▶ Your goal
Please extract every line of the data below word for word, leaving the pictures out of your answer.

Records from a dataset
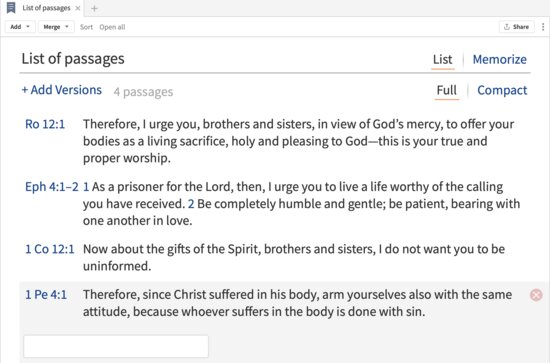Open the 1 Co 12:1 reference
The width and height of the screenshot is (550, 363).
[x=49, y=249]
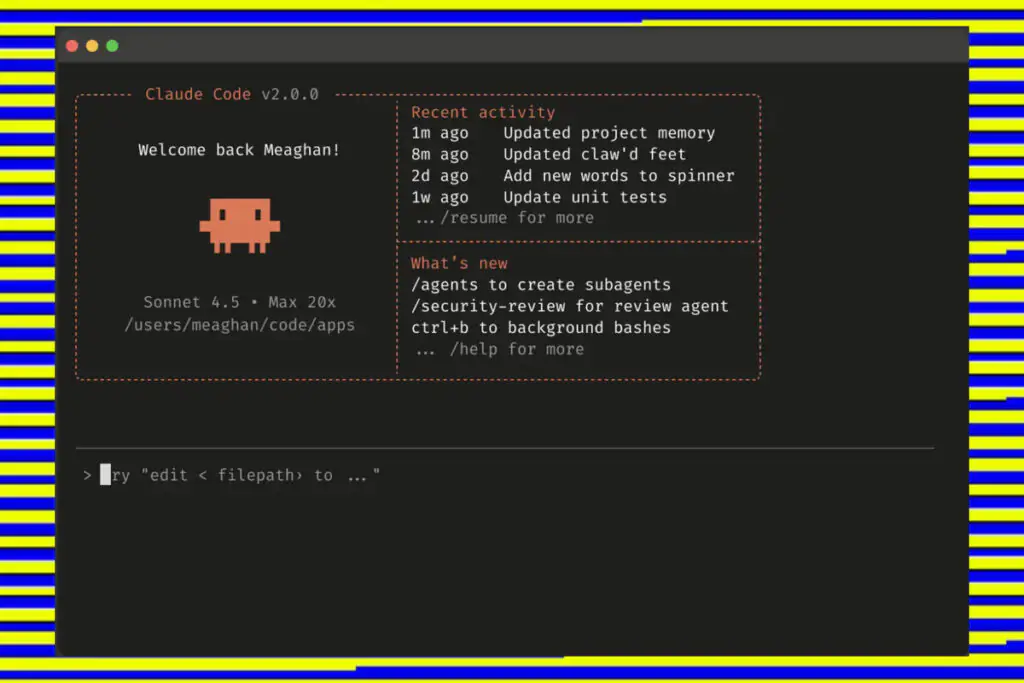
Task: Click the 'Sonnet 4.5 • Max 20x' model label
Action: point(239,302)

▶ Written answer
Open the 1 Co 12:1 reference
The width and height of the screenshot is (550, 363).
[x=49, y=249]
Task: Click the 'Sonnet 4.5 • Max 20x' model label
Action: point(239,302)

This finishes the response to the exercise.